> [Your task] The required output is the stretch from the line containing "Task: Toggle the" through the line containing "Task: Click the A$2,590.29 price" in the records below, unaltered and with no pictures.
== Extracted data
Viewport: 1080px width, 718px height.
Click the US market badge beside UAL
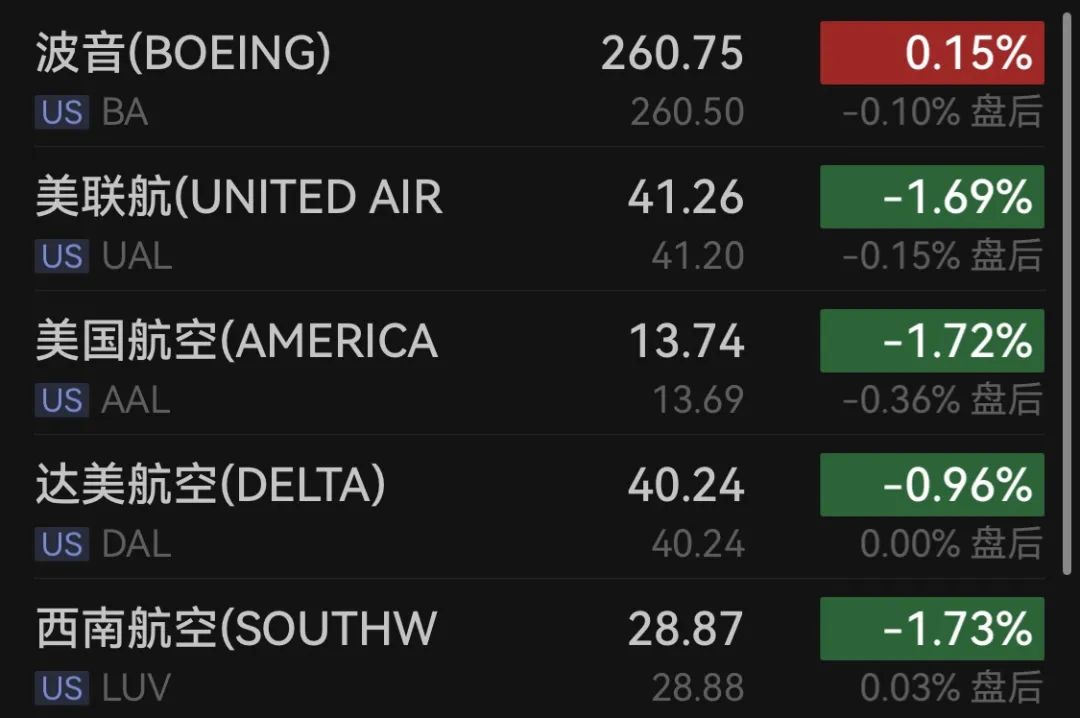(62, 256)
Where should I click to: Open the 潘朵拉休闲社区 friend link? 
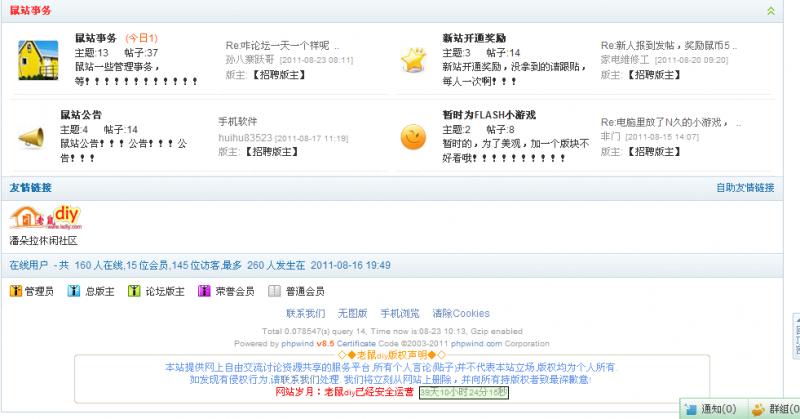(x=42, y=241)
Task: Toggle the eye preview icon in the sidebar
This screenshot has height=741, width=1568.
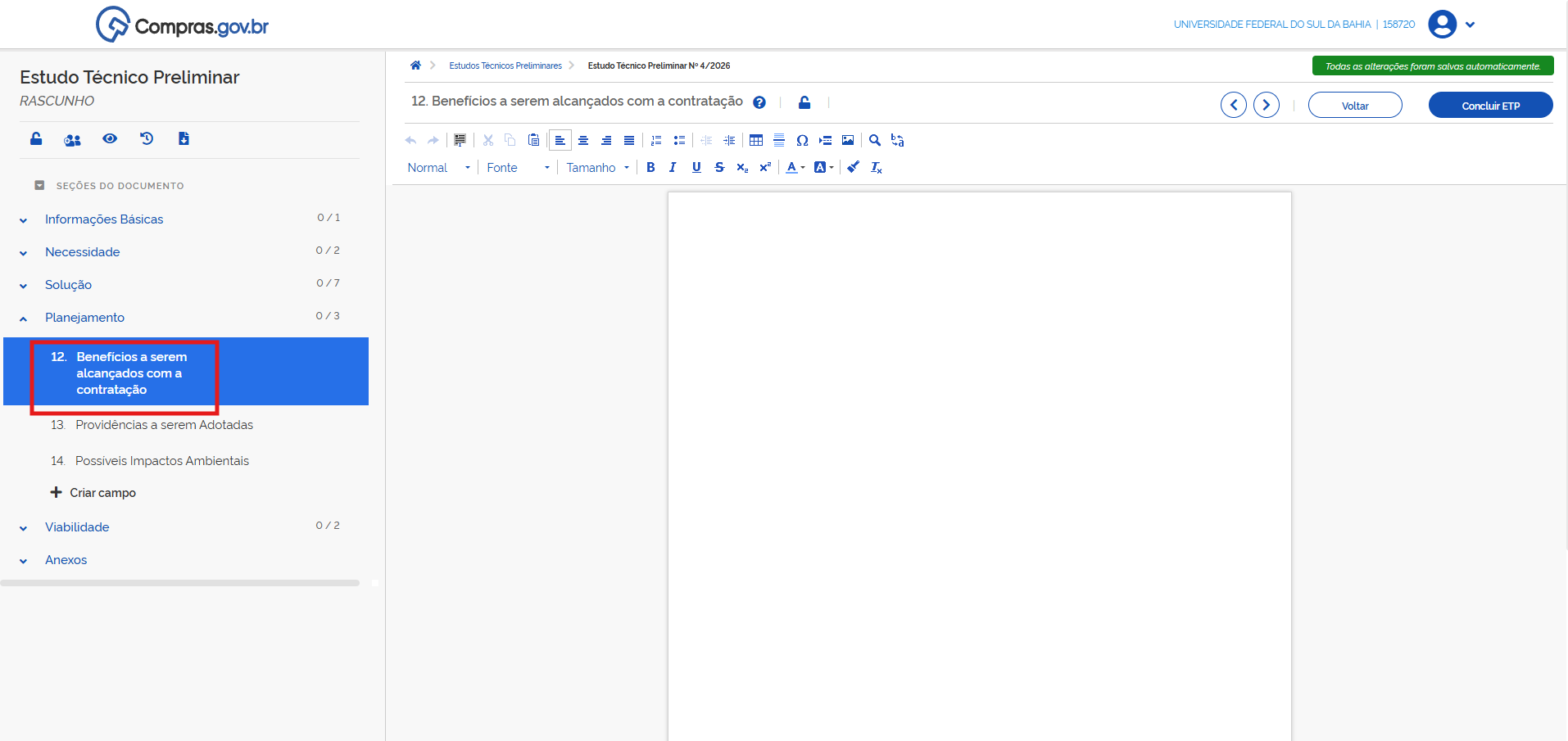Action: pos(110,138)
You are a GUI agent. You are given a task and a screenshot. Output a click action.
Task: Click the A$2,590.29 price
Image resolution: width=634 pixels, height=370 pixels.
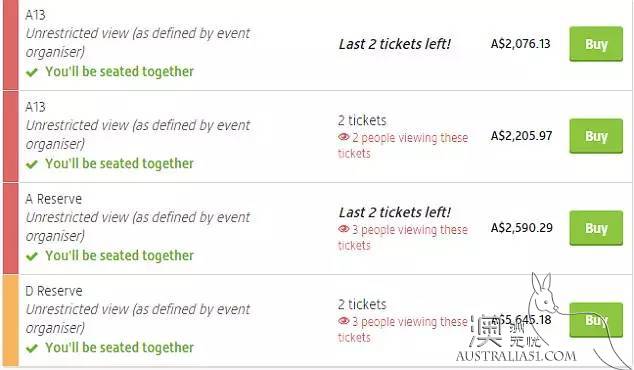522,228
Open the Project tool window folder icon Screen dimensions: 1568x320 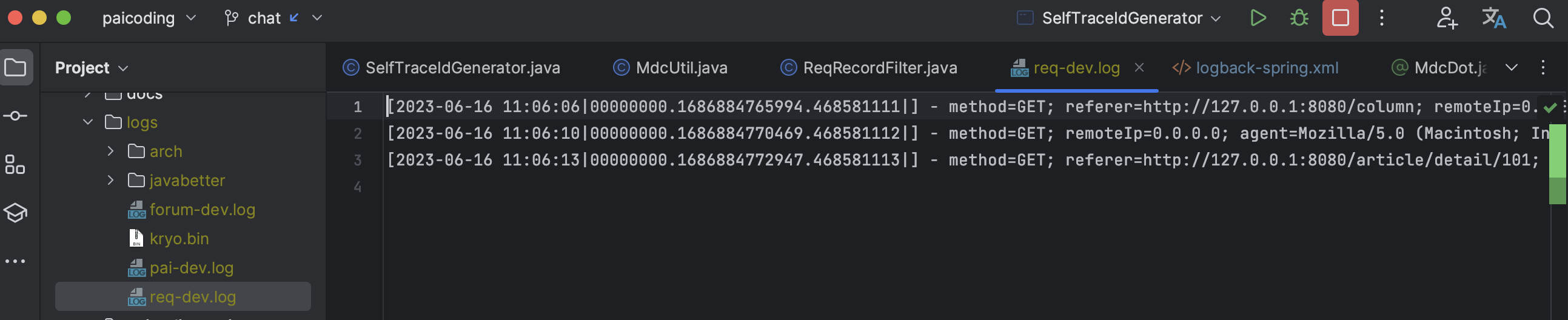tap(16, 67)
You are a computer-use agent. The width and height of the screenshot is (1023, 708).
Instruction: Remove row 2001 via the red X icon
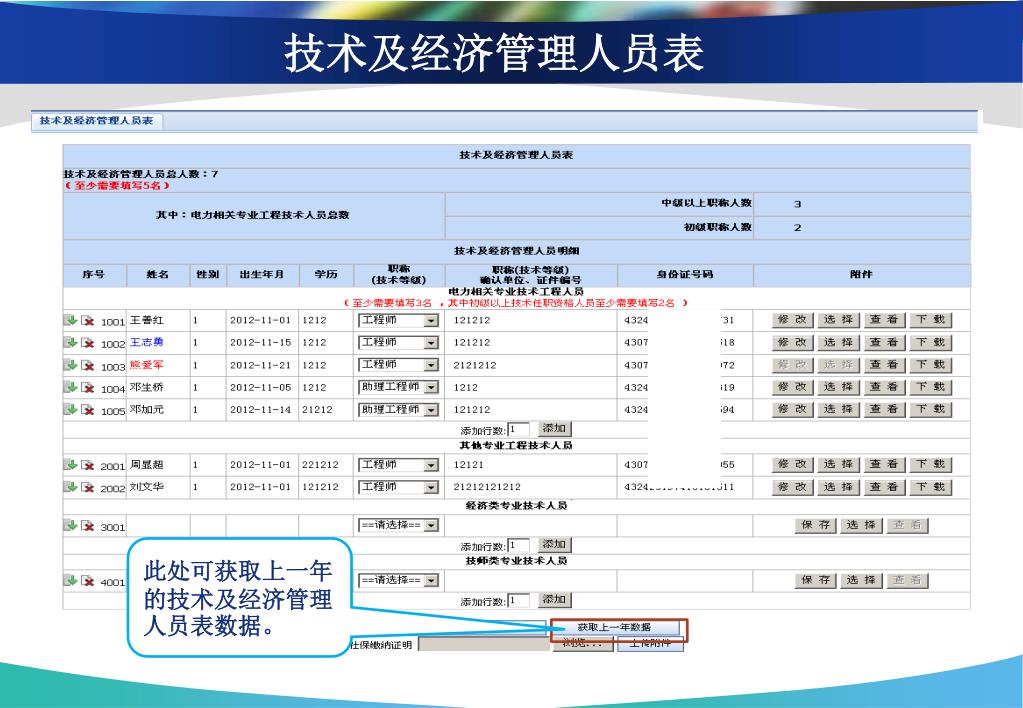click(87, 465)
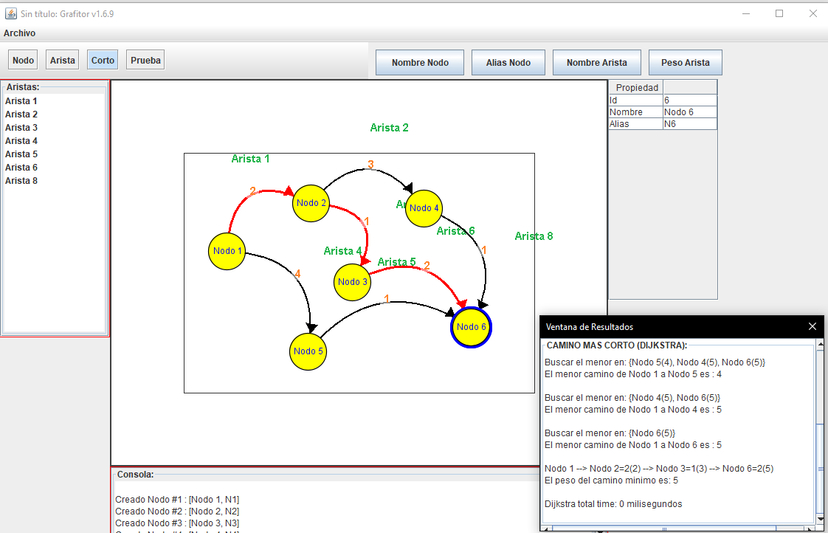Click the Prueba toolbar button
The image size is (828, 533).
pyautogui.click(x=146, y=60)
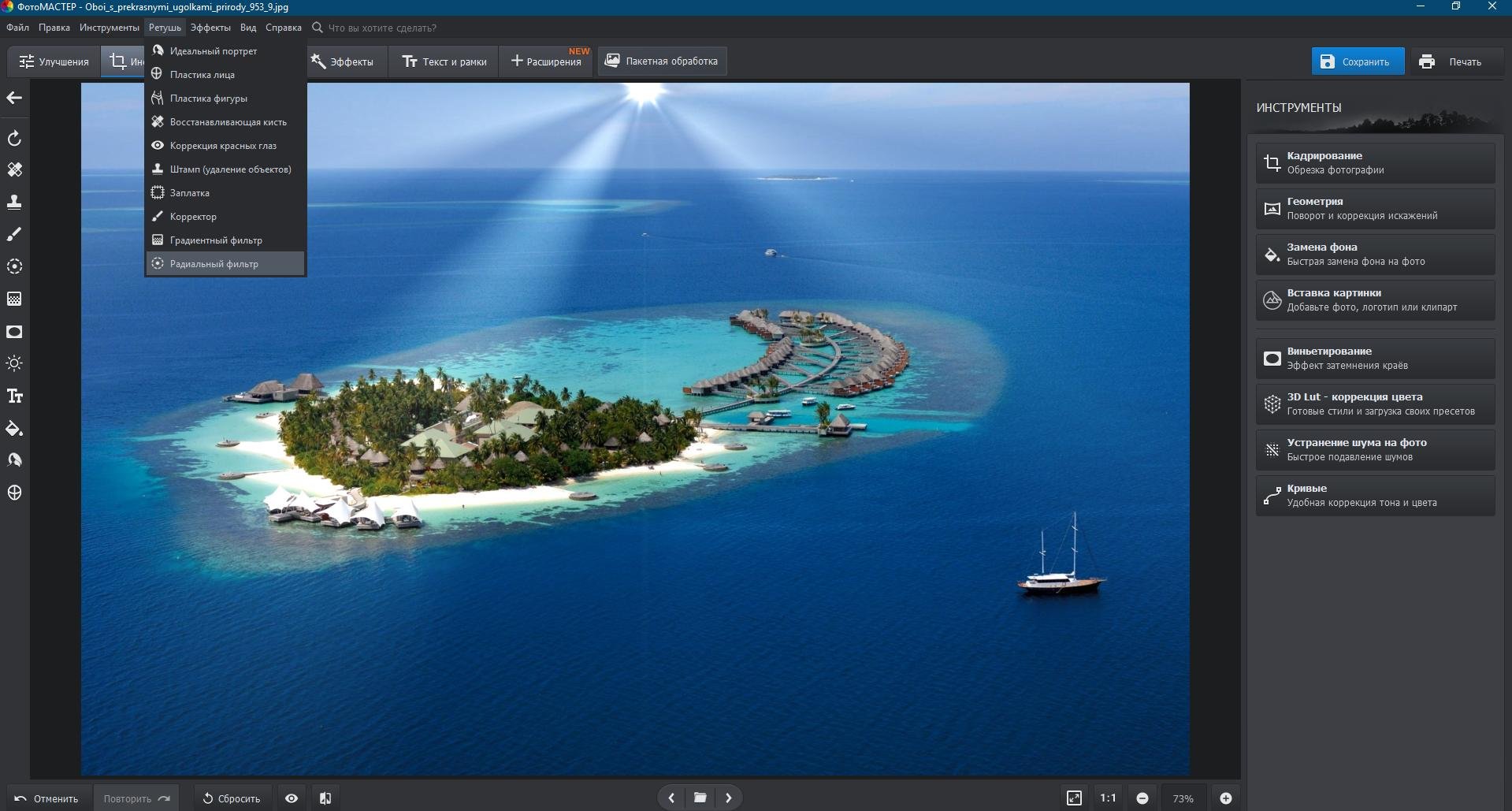Click the Сохранить button

coord(1357,61)
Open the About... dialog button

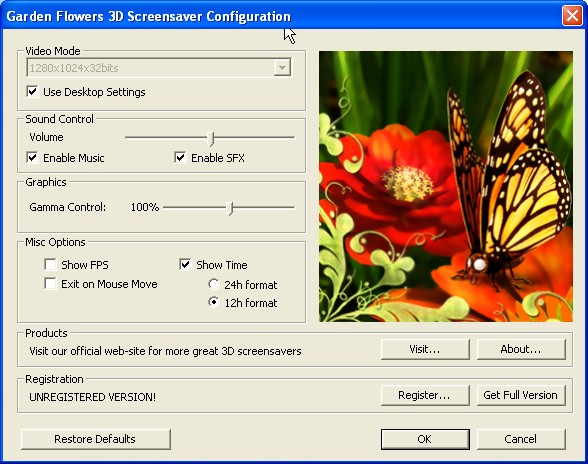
====
> [Written response]
Task: Toggle the eye preview icon in the sidebar
This screenshot has height=741, width=1568.
Action: pos(110,138)
You are a GUI agent. You are given a task and a screenshot. Output a click action.
Task: Click the A$2,590.29 price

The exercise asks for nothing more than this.